Saidee put the glasses to her eyes. "I see a man in European clothes," she said. "I can see that he's young. I should think he's a gentleman, and good looking----"
"Oh, he is!" broke in Victoria, childishly.
"Do you know him?"
"I've been praying and longing for him to find me, and save us. He's an Englishman. His name is Stephen Knight. He promised to come if I called, and I have. Oh, _how_ I've called, day and night, night and day!"
"You never told me."
"I waited. Somehow I--couldn't speak of him, even to you."
"I've told _you_ everything."
"But I had nothing to tell, really--nothing I could have put into words. And you might only have laughed if I'd said 'There's a man I know in Algiers who hasn't any idea where I am, but I think he'll come here, and take us both away.'"

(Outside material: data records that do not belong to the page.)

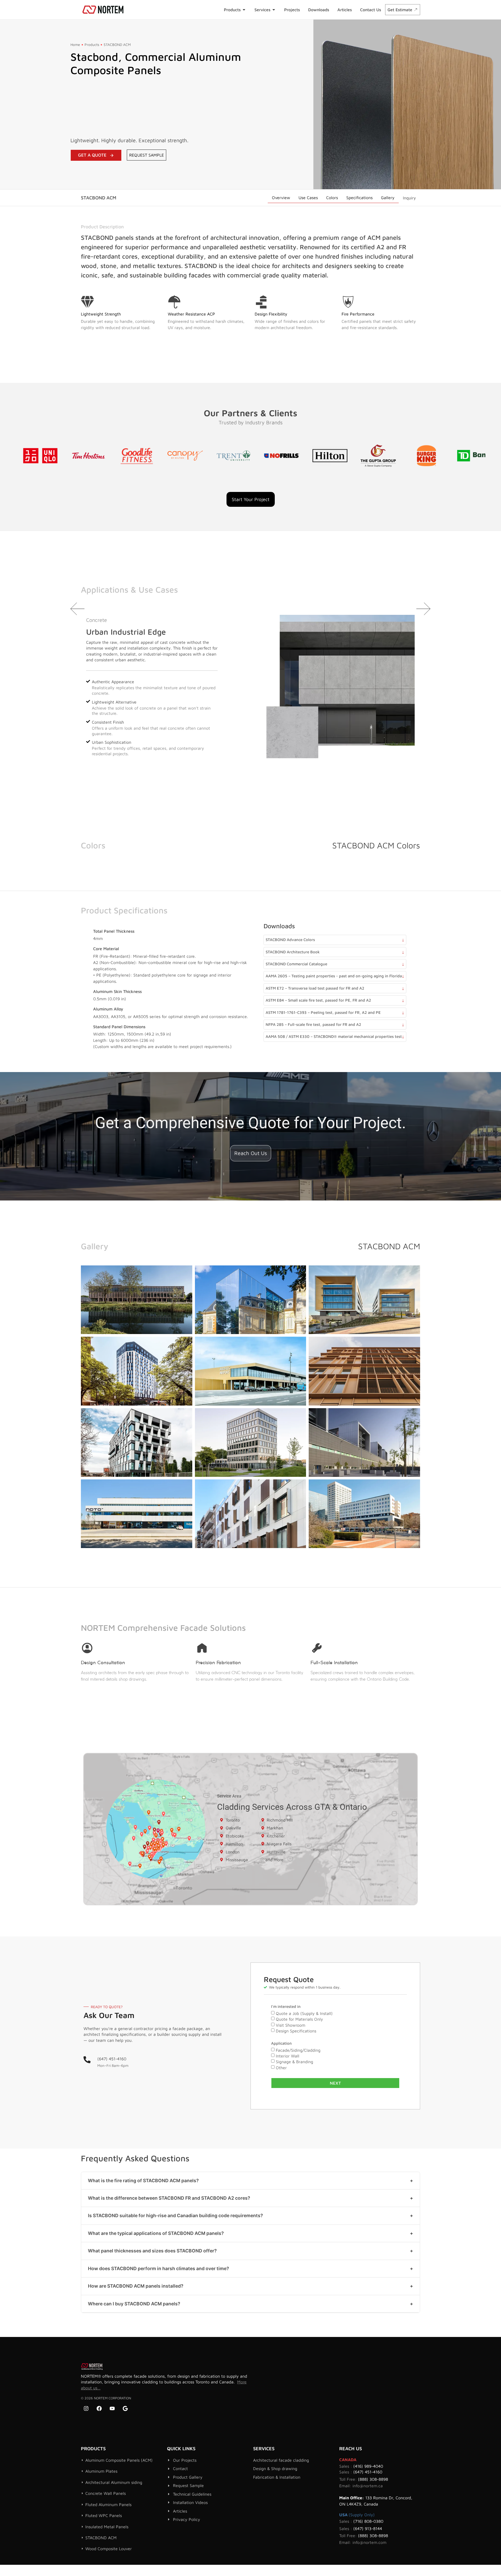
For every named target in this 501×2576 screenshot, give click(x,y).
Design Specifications (296, 2030)
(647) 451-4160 (111, 2058)
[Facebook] (99, 2408)
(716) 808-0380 (368, 2521)
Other (281, 2067)
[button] (78, 609)
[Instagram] (86, 2408)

"Are you engaged to each other?" Saidee asked, curiously, even enviously.
"Oh no! But--but----"
"But what? Do you mean you will be--if you ever get away from this place?"
"I hope so," the girl answered bravely, with a deep blush. "He has never asked me. We haven't known each other long--a very little while, only since the night I left London for Paris. Yet he's the first man I ever cared about, and I think of him all the time. Perhaps he thinks of me in the same way."
"Of course he must, Babe, if he's really come to search for you," Saidee said, looking at her young sister affectionately.
"Thank you a hundred times for saying that, dearest! I do _hope_ so!" Victoria exclaimed, hugging the elder woman impulsively, as she used when she was a little child.
But Saidee's joy, caught from her sister's, died down suddenly, like a flame quenched with salt. "What good will it do you--or us--that he is coming?" she asked bitterly. "He can ask for the marabout, and perhaps see him. Any traveller can do that. But he will be no nearer to us, than if we were dead and in our graves. Does Maïeddine know about him?"
"They saw each other on the ship, coming to Algiers--and again just as we landed."
"But has Maïeddine any idea that you care about each other?"
"I had to tell him one day in the desert (the day Si Maïeddine said he loved me, and I promised to consent if _you_ put my hand in his) that--that there was a man I loved. But I didn't say who. Perhaps he suspects, though I don't see why he should. I might have meant some one in America."
"You may be pretty sure he suspects. People of the old, old races, like the Arabs, have the most wonderful intuitions. They seem to _know_ things without being told. I suppose they've kept nearer nature than more civilized peoples."
"If he does suspect, I can't help it."
"No. Only it's still more sure that your Englishman won't be able to do us any good. Not that he could, anyhow."
"But Si Maïeddine's been very ill since he came back, M'Barka says. Mr. Knight will ask for the marabout."
"Maïeddine will hear of him. Not five Europeans in five years come to Oued Tolga. If only Maïeddine hadn't got back! This man may have been following him, from Algiers. It looks like it, as Maïeddine arrived only yesterday. Now, here's this Englishman! Could he have found out in any way, that you were acquainted with Maïeddine?"
"I don't know, but he might have guessed," said Victoria. "I wonder----"
"What? Have you thought of something?"